One of the strengths of our study is the large number of respondents who participated and the low rate of missing data among those who completed the survey. However, although 84% of the practices provided data, only 29% of potential respondents participated in the study. Self‐report measures depend on the respondent being willing to share their opinions. Anonymity was preserved by only providing practice‐level feedback and having individual respondents use a website to respond, but the low response rate may have been due to concerns with confidentiality. In the earlier Safequest study with a Scottish sample [7], only 25% of contacted practices participated, although 84% of the potential respondents completed the questionnaire. These response rates are effectively reversed compared with ours, yet the main findings around predictors of Safequest scores were essentially the same, suggesting that our findings are robust against non‐response bias.
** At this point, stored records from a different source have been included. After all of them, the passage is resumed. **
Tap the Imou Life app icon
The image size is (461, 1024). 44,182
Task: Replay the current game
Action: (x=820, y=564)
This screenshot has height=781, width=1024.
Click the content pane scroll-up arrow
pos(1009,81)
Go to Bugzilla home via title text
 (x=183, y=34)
We were also able to sample four different parts of the country: Birmingham, Manchester, the East Midlands and Southampton, with our sample of practices matching the English average on several demographic variables. Unfortunately, our sample contained very few men (17%), although a similar gender imbalance was found in another study with the PC‐Safequest [7]. A final strength was the use of a well‐validated safety climate measure that was specifically designed for use in primary care.
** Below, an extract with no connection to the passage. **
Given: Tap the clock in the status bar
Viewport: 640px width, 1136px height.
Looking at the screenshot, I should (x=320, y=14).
Future research is needed to link safety climate with patient outcomes in primary care, especially ‘hard’ outcomes such as hospitalizations, emergency department visits and mortality. Research is also needed on how a safety culture can be built and maintained in primary care, and the obstacles that may prevent this from happening. The pressures on general practices may create safety problems that need to be addressed in future studies, which bring us to one aspect of the study that should be emphasized, namely workload.

Respondents in our study provided lower scores on the workload scale than on any other scale. We also found that both list size and the percentage of years working in general practices were negatively associated with these scores. As the British Medical Association pointed out recently [14], GP practices have been under enormous pressure with the number of consultations in England increasing from 300 million to 340 million in the last 5 years. At the same time, resources for primary care have fallen with 74% of GPs believing that their workload was not manageable [14].

This perception among GPs coincides with our suggestion that ‘burnout’ may be responsible for more experienced staff providing more negative perceptions of workload, which could compromise patient safety. Unfortunately, task demands were a contributing factor in almost half of the adverse events and near misses that were found in one recent study that was conducted in primary care [15]. The items on the workload scale specifically link compromises to patient safety with high workload. One item asks staff whether ‘Team members always have enough time to complete tasks safely’ and another asks whether ‘The level of staffing in the practice is sufficient to manage the workload safely’. Therefore, our findings may reflect the negative, cumulative effects of high workload on patient safety in primary care and provides a timely reminder that excessive workload remains one of the major challenges facing primary care practices in England.

Conflict of interest

The authors declare no conflict of interest.

Author contributions

BB wrote the paper and analysed the data, DR supervised the analysis and provided statistical advice, KM helped to run the study and made valuable suggestions on the manuscript, and AA supervised the study and provided comments on preliminary drafts. All authors read and approved the final manuscript.